Centurión's favoured role is either as a wide midfielder, or as a winger or outside forward on the left flank, a position which allows him to cut inside and strike on goal with his stronger right foot. Regarded by pundits as a highly promising yet undisciplined player, due to his turbulent and controversial lifestyle off the pitch, in a 2017 interview with La Repubblica, Italian former playmaker Roberto Baggio described Centurión as his potential "heir" and as the player whose characteristics currently most resembled his own playing style, with the Italian commenting: "...I really like Centurión, but he has to improve his behaviour off the pitch." Despite his talent, and the praise that he earned in the Italian media for his creativity, as well as his explosive and unpredictable dribbling, he also drew criticism over his disappointing performances and poor positional sense on the pitch during his time in Serie A. Italian journalist Gianluca Sartori highlighted the contrast, noting that while Centurión was a highly talented young player, gifted with an incredible change of pace, technique, the ability to get past his opponents, and the capacity to attack from either side of the pitch, he also had an immature character, a poor mentality, and a low work-rate, which is why he believed that the Argentine winger struggled to adapt to the more physical and tactical brand of football played in Italy.

After scoring a goal, Centurión has been known to incorporate dance moves into his goal celebrations, which has led him to be compared to compatriot Carlos Tevez in the media.

==Controversy==
Centurión has drawn widespread criticism in the media for his behaviour and lack of discipline, and has been involved in a number of highly controversial and publicised incidents off the pitch. In a 2017 article for Goal.com, Daniel Edwards noted that "in the last 12 months alone Centurion [sic] has been accused of walking away from a traffic incident caused driving while drunk, and fighting in hotels and in the dark streets of an Avellaneda shanty town in the early hours of the morning. More seriously, the 24-year-old faces domestic violence charges laid down by an ex-girlfriend, who alleges she was physically and emotionally abused during their time together."

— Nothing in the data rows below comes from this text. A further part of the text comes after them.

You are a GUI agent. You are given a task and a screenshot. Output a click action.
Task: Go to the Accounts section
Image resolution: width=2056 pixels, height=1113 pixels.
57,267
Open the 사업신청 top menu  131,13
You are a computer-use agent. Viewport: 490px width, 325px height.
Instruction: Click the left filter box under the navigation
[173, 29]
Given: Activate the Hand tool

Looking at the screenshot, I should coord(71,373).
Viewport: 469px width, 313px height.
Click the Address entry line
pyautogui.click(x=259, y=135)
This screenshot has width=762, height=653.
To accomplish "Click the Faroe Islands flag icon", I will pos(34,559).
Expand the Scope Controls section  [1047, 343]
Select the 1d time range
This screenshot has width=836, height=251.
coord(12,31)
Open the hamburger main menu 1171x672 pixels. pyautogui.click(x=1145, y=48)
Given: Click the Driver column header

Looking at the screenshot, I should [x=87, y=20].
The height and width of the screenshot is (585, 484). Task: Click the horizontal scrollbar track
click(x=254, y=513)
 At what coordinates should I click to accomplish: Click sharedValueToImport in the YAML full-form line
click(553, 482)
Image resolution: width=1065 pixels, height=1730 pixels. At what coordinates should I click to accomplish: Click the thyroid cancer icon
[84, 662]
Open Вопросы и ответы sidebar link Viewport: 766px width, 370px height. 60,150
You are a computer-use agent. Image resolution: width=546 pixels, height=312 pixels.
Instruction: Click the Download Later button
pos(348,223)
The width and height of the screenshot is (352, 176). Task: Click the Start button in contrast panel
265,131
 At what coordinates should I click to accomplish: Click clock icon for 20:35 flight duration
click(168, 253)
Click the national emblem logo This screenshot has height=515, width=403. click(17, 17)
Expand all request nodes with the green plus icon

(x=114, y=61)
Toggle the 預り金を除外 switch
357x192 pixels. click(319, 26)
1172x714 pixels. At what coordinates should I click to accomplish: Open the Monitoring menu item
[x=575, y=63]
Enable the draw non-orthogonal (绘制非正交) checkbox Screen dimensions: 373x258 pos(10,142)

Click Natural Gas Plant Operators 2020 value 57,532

Moreover, in 2017, during Centurión's negotiations with Boca to make his loan deal permanent, the winger gained further notoriety after he was involved in an altercation in a nightclub in Buenos Aires, which led one of the victims to file a police report against him; in an interview with Argentine sports newspaper Olé the following week, Fabián Comande, one of the members of the group that was assaulted by Centurión and his entourage, after the latter had asked the player for a photo, commented: "Centu [Centurión] threatened me with death, but on the pitch he is a star and very important for the team. [...] I hope he stays, and that this does not affect the negotiations."

Following Centurión's loan to Vélez Sarsfield in 2020, Francisco Navas of The Guardian summarised and commented on the midfielder's history of scandalous behaviour off the pitch, stating: "Since turning professional with Racing Club in 2012, the 27-year-old has had three of his professional contracts rescinded for his behavior. Among other things, he has fallen out of favor for partying too much; been photographed in his swimming trunks while holding a shotgun; insulted the president of Boca Juniors [Daniel Angelici]; tried to bribe a police officer to avoid a drink-driving test; crashed his car while trying to evade police; fought his own teammates; and argued with his manager mid-game."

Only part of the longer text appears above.